There's no reason that you can't have a CD with a -16 LUFS or even -20LUFS if you have a lot of dynamic range. It won't sound as loud as your typical AC/DC song, but for a singer songwriter track, or a classical piano/violin concerto or a symphony, it can be perfectly appropriate. Gustav Holst's The Planets wasn't written to fit into a -11 LUFS pigeon hole. Yeah, it probably won't be good for background music while you are running the vacuum, or cutting grass since half of the music will be buried in noise. But if you want to sit down and listen to MUSIC, it's perfectly valid.
 
I have no experience with mastering except one try. I found that mastering changes the mix!

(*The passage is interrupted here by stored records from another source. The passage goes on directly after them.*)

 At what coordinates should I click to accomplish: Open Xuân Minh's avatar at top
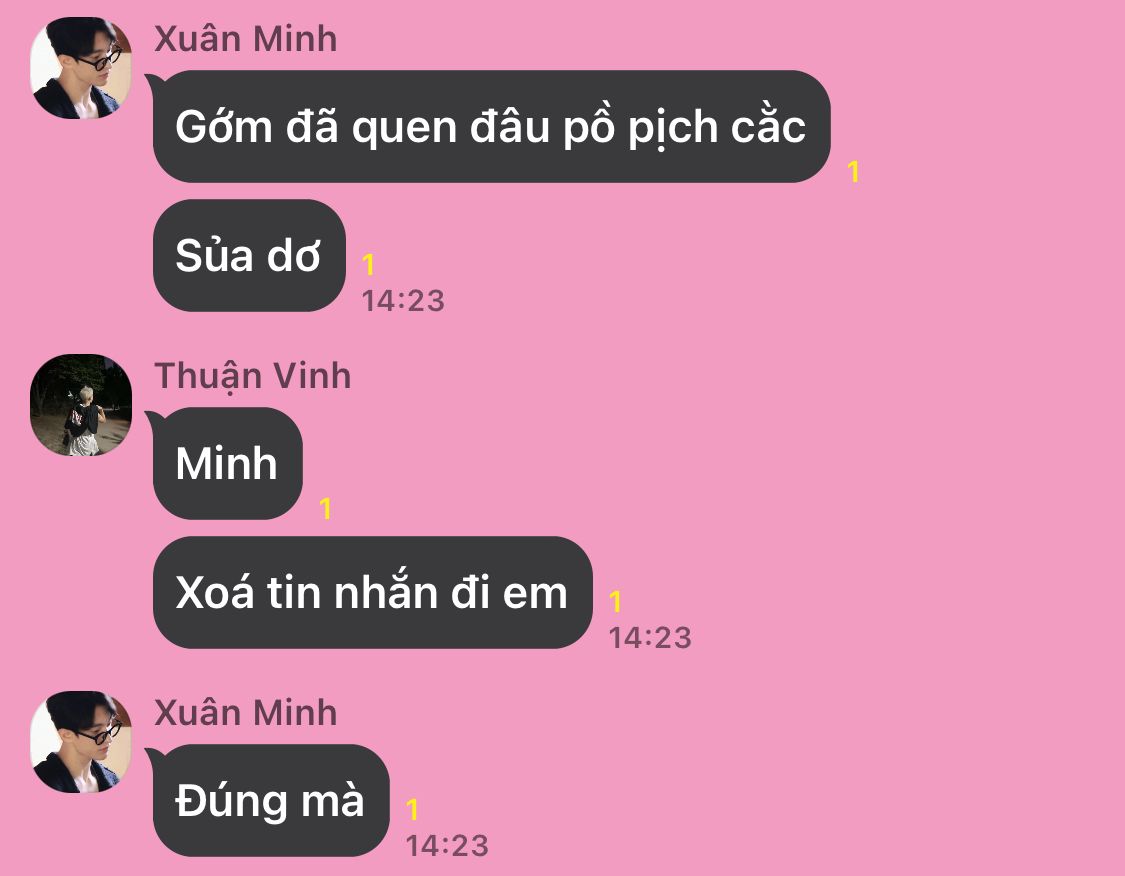pos(81,68)
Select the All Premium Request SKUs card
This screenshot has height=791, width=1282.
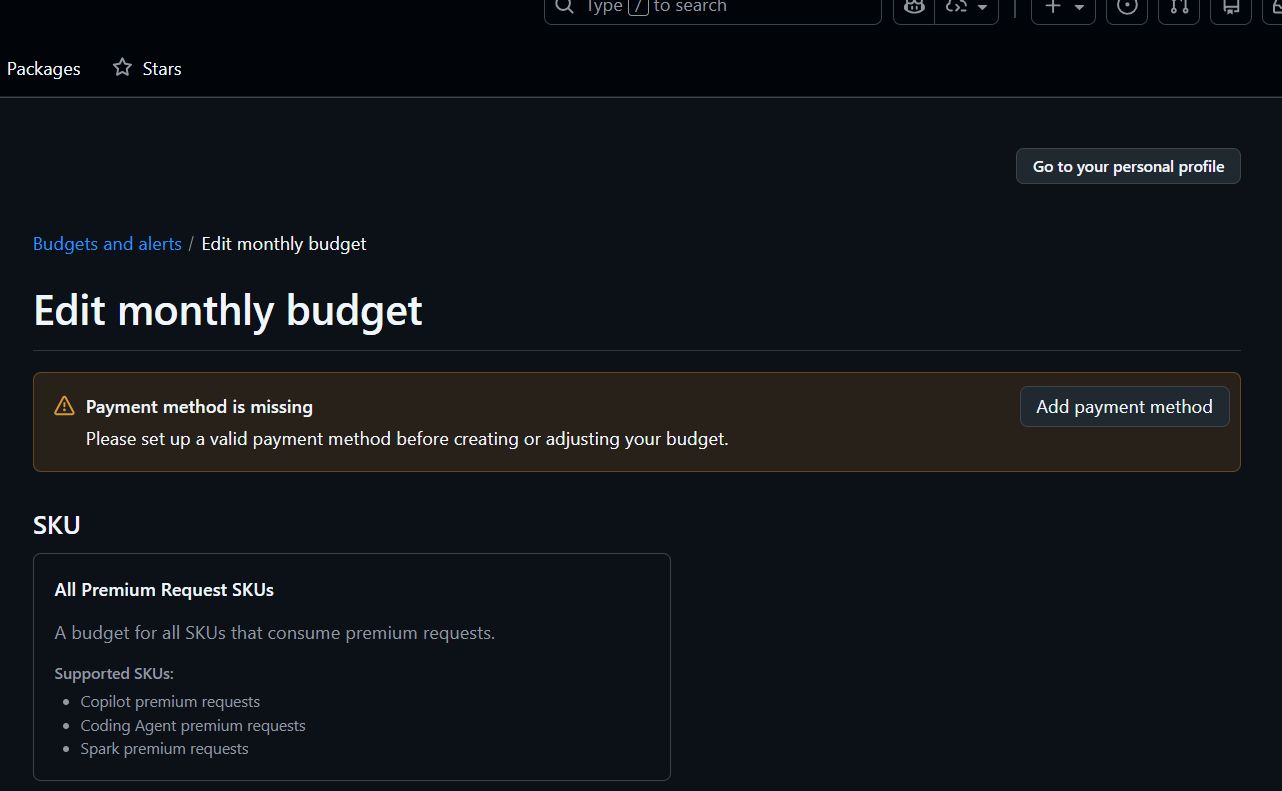coord(351,666)

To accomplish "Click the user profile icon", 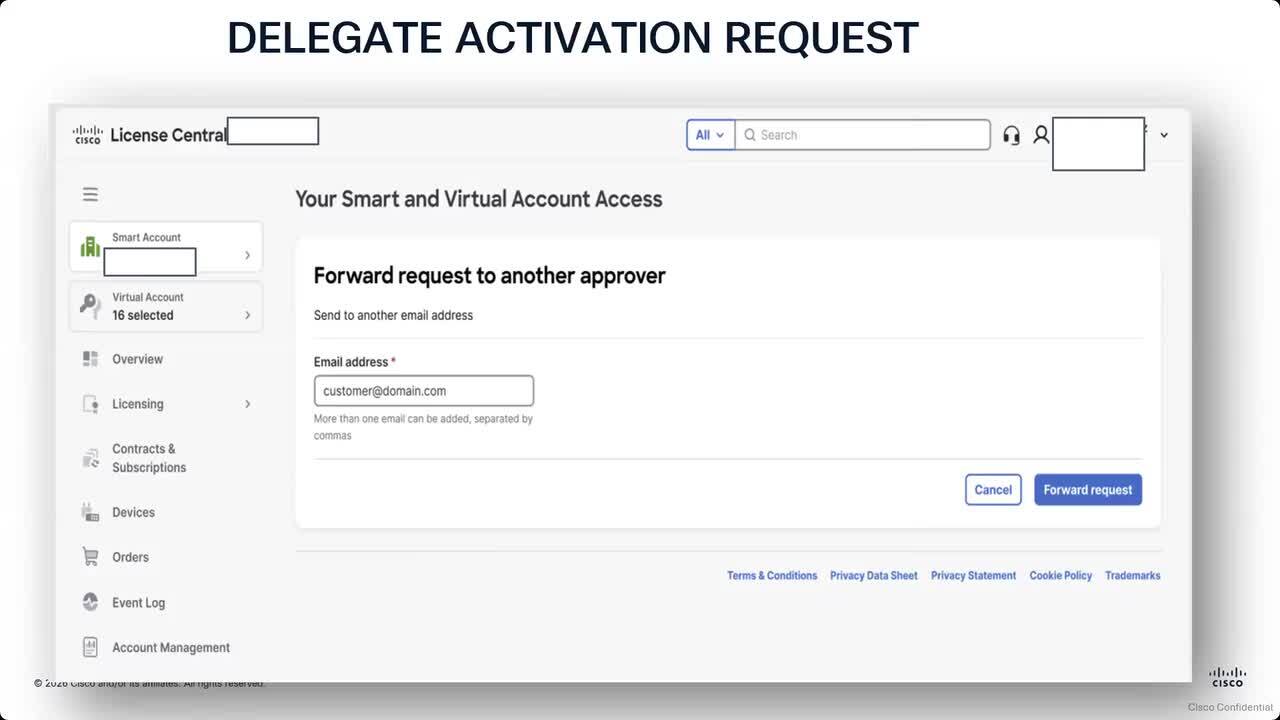I will tap(1041, 134).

I'd spent hours getting that mix just as I wanted it, constantly tweaking everything as I went. So do you mix, trying to anticipate how mastering will change it? I don't get it.

I've never understood why you can't use a multiband compressor to control the peaks and then simply raise the level for the destination media, thus preserving the mix.

Any words, links or really complicated and difficult articles that will only serve to baffle me further, will be much appreciated.

Thanks - rev


You can kind of use a Multiband - but it won't get you there. Generally when a Mastering Engineer listens to your mix it's about corrections - fixing the sonics - then maybe enhancement. Different engineers will do different things - some you may love others you feel like it's a changed song.
 
I've never understood why you can't use a multiband compressor to control the peaks and then simply raise the level for the destination media, thus preserving the mix.
I don't think I've ever seen "maul-the-band (multi-band) compressor" and "preserving the mix" in the same paragraph.

If you're trying to preserve the mix, the last thing you want to do is run it through a multi-band compressor...
 
Maybe we should change ‘mastering’ to ‘modification’ engineer? Or maybe just call them remixers?